Die Krise stresst, nicht die Kinder: So bleiben Sie gelassen
Stark steigende Infektionszahlen, ständig neue Massnahmen, finanzielle und berufliche Veränderungen: Die Coronakrise bringt emotionale Belastungen und Konflikte mit sich. Eltern brauchen Werkzeuge zur Stressregulierung. Eines davon ist die Selbstfürsorge. Unsere Expertin und Familienberaterin Maya Risch zeigt Ihnen, wie Sie in diesen Tagen die Balance finden und halten.
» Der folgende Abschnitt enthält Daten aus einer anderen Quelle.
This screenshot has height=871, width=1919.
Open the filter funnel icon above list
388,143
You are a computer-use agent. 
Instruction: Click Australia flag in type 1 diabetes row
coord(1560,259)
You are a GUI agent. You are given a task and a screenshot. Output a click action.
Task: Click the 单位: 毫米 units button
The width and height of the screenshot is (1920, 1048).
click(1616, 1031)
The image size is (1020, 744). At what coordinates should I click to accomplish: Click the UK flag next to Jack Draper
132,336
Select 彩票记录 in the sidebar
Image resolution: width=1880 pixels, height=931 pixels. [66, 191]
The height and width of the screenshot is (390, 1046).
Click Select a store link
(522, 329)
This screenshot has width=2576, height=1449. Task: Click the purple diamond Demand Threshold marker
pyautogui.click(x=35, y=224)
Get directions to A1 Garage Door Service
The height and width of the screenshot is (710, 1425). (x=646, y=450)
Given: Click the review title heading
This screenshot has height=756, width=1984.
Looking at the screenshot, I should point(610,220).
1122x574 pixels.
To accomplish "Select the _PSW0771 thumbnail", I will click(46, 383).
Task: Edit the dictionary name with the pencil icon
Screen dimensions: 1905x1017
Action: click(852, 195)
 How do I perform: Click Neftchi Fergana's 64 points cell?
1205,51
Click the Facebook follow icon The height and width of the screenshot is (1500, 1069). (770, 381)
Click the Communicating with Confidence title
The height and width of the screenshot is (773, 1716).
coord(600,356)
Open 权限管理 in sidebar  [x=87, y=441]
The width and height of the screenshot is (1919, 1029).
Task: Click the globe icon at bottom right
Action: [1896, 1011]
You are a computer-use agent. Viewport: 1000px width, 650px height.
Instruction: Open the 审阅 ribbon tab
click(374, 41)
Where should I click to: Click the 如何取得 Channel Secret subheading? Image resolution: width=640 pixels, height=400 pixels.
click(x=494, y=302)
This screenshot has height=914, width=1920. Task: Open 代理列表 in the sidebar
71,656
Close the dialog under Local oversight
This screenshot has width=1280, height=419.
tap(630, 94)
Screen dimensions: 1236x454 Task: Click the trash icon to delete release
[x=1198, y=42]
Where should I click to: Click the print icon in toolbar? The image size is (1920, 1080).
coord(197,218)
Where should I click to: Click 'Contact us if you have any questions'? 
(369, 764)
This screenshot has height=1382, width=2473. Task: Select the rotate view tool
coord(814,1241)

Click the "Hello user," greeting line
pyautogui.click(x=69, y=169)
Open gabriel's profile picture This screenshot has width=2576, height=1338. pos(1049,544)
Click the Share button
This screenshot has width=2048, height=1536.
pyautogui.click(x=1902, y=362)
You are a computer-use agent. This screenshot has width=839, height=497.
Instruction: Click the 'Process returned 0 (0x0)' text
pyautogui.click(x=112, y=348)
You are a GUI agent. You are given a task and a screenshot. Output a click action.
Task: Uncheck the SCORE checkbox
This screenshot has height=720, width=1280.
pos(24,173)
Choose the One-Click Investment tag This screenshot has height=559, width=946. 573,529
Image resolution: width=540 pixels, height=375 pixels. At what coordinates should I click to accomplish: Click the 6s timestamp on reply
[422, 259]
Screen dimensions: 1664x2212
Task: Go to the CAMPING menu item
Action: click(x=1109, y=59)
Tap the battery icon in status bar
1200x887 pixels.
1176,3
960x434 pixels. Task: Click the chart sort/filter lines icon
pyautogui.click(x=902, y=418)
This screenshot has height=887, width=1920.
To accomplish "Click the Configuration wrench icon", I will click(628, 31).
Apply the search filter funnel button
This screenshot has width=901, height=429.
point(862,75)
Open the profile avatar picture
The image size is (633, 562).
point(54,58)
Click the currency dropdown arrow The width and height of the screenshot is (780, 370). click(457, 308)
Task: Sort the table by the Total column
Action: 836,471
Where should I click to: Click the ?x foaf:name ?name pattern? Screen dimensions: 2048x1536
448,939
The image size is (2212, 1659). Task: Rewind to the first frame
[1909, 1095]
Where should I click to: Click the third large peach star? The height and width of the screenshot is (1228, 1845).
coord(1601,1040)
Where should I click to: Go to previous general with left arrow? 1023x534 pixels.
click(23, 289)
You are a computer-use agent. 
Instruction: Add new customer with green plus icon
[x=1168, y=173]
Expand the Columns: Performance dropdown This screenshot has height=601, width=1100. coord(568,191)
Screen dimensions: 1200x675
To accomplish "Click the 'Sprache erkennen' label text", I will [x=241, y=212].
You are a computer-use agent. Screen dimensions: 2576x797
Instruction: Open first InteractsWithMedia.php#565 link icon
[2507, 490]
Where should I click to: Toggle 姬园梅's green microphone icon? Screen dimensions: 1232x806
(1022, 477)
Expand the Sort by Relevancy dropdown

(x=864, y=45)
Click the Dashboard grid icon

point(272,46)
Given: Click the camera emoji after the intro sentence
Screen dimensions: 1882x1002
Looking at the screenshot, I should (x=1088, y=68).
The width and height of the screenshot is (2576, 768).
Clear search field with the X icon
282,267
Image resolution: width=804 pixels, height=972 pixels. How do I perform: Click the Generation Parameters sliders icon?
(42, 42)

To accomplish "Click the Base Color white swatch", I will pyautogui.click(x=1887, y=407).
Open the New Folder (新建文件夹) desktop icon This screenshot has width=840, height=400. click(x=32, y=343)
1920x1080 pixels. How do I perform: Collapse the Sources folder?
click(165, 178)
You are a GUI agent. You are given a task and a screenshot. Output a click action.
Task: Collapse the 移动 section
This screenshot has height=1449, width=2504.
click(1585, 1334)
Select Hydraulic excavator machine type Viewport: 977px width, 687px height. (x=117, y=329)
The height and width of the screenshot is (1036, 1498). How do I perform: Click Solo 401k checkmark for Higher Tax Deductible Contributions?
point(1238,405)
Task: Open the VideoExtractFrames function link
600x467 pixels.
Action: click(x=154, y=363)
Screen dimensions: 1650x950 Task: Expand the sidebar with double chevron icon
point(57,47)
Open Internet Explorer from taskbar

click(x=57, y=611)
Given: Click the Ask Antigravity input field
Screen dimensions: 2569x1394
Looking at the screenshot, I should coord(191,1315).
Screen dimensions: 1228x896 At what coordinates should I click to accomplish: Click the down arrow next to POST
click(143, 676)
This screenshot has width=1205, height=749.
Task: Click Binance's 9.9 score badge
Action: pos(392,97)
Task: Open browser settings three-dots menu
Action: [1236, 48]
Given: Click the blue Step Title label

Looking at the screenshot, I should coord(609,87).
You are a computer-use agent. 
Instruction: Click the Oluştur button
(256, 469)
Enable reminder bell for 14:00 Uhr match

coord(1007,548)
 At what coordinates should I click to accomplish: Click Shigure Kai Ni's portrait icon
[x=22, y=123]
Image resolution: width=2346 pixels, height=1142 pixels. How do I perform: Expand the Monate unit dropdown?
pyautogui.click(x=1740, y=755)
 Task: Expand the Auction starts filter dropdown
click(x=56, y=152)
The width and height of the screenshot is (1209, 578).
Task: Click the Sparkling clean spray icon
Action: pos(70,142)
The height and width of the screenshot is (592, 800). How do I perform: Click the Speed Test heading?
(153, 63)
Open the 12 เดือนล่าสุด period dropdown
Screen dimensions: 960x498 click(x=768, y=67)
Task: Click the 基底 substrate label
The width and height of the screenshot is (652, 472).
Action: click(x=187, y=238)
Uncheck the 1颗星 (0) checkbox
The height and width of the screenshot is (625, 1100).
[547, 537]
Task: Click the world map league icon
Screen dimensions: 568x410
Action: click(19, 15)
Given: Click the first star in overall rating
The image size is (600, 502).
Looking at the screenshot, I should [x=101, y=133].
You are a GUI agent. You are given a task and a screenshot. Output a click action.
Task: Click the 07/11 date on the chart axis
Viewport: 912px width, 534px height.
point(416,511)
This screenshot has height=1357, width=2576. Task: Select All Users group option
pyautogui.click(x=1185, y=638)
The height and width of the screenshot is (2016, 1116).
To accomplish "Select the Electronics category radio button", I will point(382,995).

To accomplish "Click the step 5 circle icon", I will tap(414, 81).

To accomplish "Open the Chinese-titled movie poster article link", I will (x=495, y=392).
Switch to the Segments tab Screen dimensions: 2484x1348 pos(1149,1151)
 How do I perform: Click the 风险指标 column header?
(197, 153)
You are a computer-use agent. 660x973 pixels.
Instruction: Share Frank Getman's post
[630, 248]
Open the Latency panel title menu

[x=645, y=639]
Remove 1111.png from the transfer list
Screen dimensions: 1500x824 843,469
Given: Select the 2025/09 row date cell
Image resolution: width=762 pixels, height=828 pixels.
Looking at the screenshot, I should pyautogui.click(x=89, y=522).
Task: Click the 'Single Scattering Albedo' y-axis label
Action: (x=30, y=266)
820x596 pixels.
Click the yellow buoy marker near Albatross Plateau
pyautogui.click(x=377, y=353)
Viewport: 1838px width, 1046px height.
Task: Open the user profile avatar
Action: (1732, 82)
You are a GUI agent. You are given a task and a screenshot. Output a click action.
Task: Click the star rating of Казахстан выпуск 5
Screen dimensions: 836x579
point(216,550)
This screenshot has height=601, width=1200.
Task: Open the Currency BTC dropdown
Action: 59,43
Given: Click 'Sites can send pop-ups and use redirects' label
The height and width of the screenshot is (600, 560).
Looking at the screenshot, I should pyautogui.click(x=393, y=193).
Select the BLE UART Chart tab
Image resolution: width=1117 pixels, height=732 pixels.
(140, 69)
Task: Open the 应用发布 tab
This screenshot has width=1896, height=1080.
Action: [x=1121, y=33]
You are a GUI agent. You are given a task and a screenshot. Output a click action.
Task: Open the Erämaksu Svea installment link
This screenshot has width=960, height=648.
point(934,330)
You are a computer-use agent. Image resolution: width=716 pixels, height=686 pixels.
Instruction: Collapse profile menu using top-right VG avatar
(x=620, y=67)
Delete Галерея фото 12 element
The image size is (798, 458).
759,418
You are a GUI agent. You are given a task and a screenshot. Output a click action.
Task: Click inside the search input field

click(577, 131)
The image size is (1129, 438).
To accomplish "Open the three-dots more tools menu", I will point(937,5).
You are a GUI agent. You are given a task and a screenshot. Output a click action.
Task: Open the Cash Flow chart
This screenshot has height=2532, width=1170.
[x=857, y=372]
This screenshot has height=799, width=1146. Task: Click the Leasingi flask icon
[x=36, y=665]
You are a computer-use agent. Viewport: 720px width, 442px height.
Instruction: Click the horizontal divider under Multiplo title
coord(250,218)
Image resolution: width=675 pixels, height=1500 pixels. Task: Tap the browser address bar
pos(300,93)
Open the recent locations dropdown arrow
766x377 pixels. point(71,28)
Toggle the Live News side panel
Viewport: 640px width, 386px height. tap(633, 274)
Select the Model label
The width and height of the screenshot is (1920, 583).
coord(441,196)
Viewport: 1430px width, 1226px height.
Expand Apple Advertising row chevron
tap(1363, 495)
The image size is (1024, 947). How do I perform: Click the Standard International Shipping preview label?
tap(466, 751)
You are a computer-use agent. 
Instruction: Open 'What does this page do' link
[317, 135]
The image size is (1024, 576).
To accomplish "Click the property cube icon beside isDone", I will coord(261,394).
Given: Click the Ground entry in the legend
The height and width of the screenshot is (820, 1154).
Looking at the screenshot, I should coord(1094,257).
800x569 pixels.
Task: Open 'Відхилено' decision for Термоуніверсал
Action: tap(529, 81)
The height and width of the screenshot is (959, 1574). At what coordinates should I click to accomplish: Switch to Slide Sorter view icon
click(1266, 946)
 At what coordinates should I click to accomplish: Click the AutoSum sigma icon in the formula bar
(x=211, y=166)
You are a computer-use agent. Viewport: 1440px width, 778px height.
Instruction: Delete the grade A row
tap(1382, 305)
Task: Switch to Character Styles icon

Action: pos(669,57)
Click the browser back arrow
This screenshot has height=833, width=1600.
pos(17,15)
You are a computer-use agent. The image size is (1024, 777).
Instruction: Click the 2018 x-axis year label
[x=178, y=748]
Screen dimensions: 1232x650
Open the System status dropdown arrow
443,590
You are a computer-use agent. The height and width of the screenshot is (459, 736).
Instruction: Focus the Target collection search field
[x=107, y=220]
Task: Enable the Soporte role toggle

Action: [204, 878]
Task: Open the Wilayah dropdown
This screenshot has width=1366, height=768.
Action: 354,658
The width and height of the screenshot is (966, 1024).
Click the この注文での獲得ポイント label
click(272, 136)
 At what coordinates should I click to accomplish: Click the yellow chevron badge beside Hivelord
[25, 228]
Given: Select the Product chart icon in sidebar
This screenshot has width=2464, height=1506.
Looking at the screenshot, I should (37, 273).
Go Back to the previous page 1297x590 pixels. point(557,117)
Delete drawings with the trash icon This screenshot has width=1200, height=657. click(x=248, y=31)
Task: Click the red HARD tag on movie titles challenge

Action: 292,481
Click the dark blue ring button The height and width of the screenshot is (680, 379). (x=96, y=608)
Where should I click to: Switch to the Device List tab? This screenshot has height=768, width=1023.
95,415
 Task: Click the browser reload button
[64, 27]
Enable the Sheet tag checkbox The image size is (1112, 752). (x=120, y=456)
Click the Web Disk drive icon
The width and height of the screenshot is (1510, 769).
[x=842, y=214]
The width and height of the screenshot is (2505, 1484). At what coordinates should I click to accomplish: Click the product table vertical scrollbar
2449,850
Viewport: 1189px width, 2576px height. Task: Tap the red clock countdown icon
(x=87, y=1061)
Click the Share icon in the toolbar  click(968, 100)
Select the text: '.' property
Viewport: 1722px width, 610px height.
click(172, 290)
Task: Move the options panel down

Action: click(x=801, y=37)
Harmonie pur? Ob die Eltern im Homeoffice sind oder nicht – die aktuelle Coronakrise ist für viele Familien eine Herausforderung oder gar Stress. Bild: ArtMarie, Getty Images
Wir alle sind von der Coronakrise betroffen und es ist vermutlich für uns alle eine grosse Herausforderung oder gar ein enormer Stress, uns mit der aktuellen Situation abzufinden und uns darin neu zu organisieren. Jeden Tag liest man von stark steigenden Zahlen, Freunde, Bekannte und Verwandte stecken sich an, müssen in Quarantäne, zusätzlich kommen bei vielen berufliche wie auch finanzielle Unsicherheiten dazu. Wie geht das weiter? Die Unsicherheit oder gar Angst vor den kommenden Wochen fordert uns auf verschiedenen Ebenen stark.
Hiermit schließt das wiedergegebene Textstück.